ASSIGNMENT
Copy every line in the records below that contains the word "agent".

DATA SECTION
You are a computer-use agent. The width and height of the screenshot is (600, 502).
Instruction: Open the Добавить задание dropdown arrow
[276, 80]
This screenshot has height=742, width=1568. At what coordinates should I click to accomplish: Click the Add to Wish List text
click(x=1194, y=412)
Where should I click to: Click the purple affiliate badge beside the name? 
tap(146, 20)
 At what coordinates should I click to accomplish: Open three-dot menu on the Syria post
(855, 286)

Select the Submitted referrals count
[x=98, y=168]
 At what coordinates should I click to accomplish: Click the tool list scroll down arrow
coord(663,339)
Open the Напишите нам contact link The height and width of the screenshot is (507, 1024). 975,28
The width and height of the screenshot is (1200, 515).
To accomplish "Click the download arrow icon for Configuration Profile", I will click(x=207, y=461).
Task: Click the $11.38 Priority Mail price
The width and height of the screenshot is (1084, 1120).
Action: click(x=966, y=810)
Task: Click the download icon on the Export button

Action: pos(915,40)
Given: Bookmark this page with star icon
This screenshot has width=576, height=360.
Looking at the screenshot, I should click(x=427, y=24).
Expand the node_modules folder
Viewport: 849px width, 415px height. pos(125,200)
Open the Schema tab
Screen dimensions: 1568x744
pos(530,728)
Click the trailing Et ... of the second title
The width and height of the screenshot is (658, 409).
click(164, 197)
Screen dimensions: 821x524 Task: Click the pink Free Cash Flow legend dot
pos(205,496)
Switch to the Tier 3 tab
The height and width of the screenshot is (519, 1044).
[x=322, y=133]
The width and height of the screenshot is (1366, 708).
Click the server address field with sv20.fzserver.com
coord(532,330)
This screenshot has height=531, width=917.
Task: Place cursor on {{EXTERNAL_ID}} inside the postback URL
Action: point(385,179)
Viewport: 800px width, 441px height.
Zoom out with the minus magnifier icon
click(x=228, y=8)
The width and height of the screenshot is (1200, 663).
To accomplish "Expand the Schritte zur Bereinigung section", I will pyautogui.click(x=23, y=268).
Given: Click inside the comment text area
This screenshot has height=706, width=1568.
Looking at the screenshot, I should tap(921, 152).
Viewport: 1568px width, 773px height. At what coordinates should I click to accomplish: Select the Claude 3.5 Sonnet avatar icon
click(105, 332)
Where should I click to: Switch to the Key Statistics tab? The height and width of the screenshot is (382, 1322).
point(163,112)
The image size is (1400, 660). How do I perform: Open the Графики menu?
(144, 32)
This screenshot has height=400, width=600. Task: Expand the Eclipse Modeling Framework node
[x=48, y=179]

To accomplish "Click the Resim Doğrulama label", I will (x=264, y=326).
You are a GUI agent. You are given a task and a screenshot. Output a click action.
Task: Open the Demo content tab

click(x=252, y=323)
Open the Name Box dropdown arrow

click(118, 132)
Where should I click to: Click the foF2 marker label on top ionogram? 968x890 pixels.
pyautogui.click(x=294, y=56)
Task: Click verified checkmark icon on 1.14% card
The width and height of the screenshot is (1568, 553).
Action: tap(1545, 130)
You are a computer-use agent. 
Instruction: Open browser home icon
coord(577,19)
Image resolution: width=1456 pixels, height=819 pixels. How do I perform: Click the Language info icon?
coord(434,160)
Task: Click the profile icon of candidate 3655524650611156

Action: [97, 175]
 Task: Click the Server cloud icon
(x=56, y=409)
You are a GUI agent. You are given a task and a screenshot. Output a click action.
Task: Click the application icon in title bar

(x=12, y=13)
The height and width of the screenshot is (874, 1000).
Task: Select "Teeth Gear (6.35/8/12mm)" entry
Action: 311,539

SOLUTION
You are a computer-use agent. The width and height of the screenshot is (600, 502).
You are a GUI agent. You are given a task and a screenshot. Output a click action.
You are a computer-use agent. 
You are a GUI agent. You are given a task and a screenshot. Output a click action.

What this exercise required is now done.